S amedi, le magot fut déposé par le commerçant de Mourcourt, comme convenu avec les deux malfaiteurs. Mais la police surveillait l'affaire : elle a surgi au moment où l'un des auteurs prenait l'argent. Son complice a pu être arrêté un peu plus tard.

«Un zeste de chance et une très belle enquête»

«Grâce à un zeste de chance et une très belle enquête, la police judiciaire fédérale a réussi un joli coup», explique ce lundi le substitut du procureur du roi de Tournai Jean-Bernard Cambier. Les faits débutent la semaine dernière.
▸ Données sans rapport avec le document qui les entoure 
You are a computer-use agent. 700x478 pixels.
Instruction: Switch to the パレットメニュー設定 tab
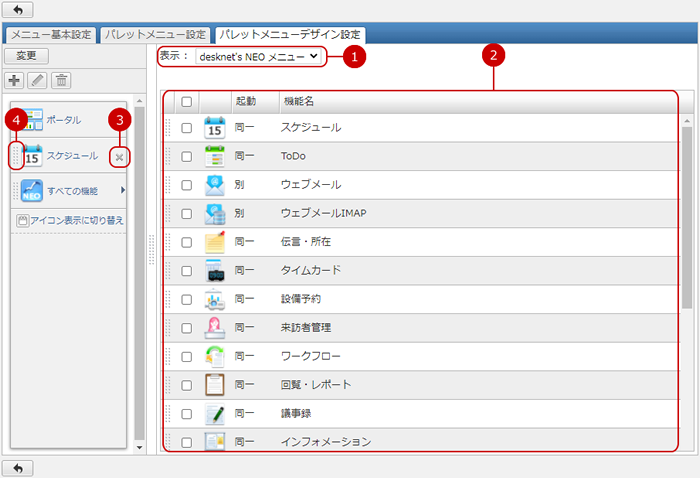[x=156, y=35]
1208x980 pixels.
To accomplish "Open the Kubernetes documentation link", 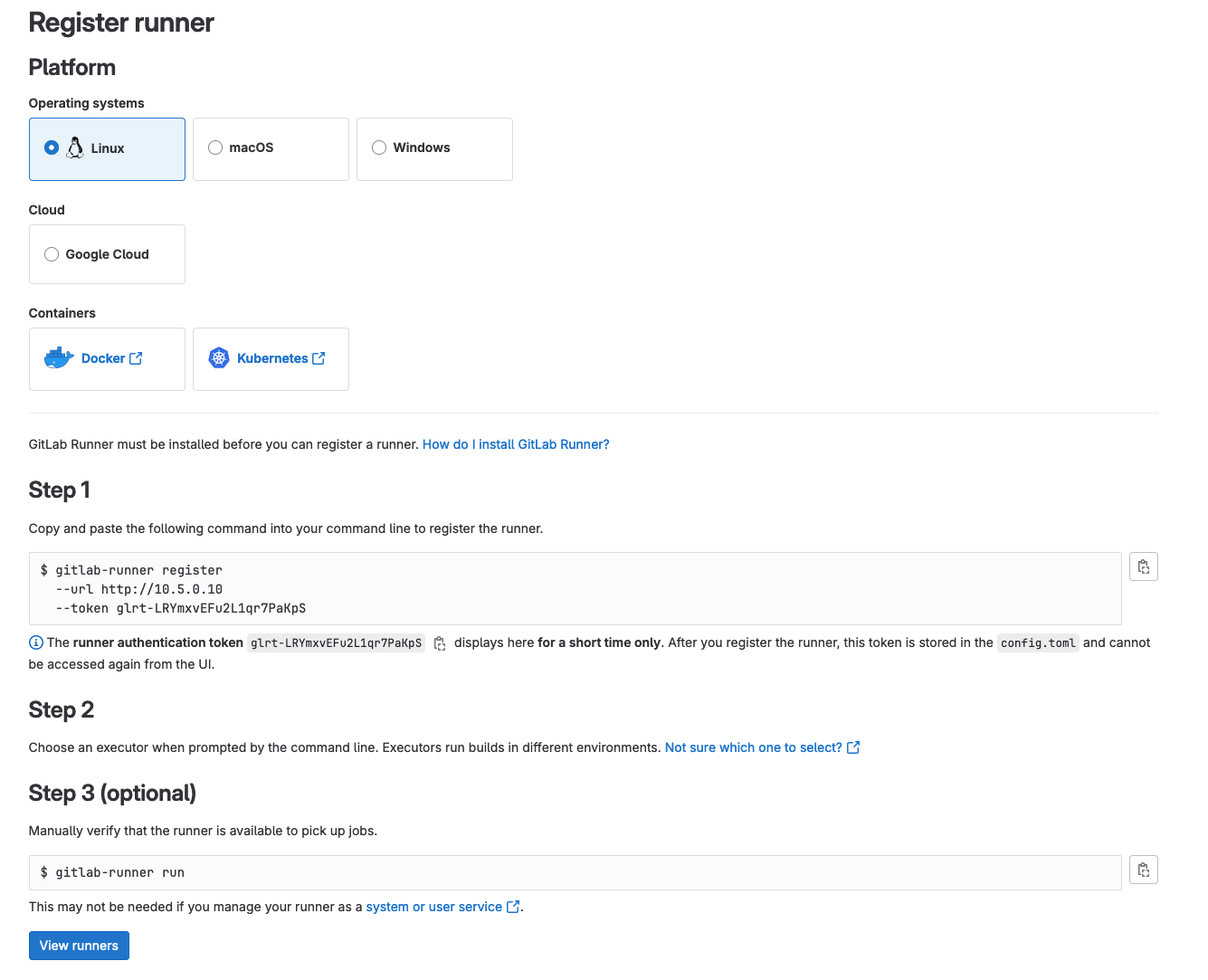I will 273,357.
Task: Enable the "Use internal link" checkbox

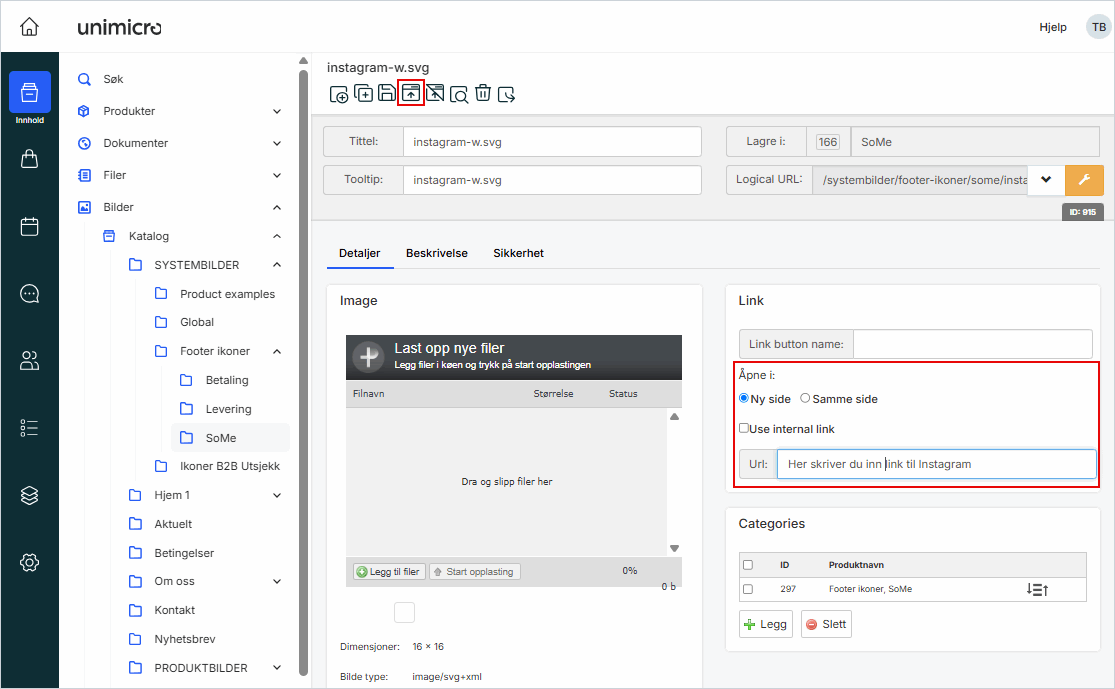Action: click(744, 428)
Le commerçant est victime de menaces par téléphone. On lui réclame une somme d'argent. Pour l'impressionner, les malfrats vont jusqu'à bouter le feu à une barrière de sa maison.
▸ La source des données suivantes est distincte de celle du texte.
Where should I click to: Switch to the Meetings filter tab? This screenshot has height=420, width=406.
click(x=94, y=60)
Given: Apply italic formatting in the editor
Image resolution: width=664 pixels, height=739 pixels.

Finalement, le commerçant reçoit des directives. On lui demande de se rendre du côté de Mons, puis de Givry avec un paquet d'euros.

La suite est digne d'un scénario de série télé : la police judiciaire fédérale arrive. Si elle se trouve au bon endroit au bon moment, c'est parce qu'elle n'a rien manqué des conversations téléphoniques entre les auteurs et leur victime.

Une fuite de courte durée

Samedi après-midi, un homme qui vient de s'emparer du magot est pris en flagrant délit. La police constate qu'une autre personne s'enfuit à travers champs. Le premier, Franco Cammarata, un Hongrois de 41 ans, est en aveux. Parmi les documents qu'il porte, la carte grise d'une dame résidant à Neufchâteau aiguillera les enquêteurs.

Le jour même, le complice sera intercepté du côté de Neufchâteau, où il réside : «il avait eu la mauvaise idée d'appeler sa femme par téléphone pour qu'elle vienne le chercher après sa fuite». Lionel Camusso, 43 ans, né en France, est également passé aux aveux.

Les deux hommes ont été placés sous mandat d'arrêt ce dimanche par le juge d'instruction tournaisien Gérard Bresoux. Ils sont inculpés des chefs de menaces sous conditions et tentative d'extorsion.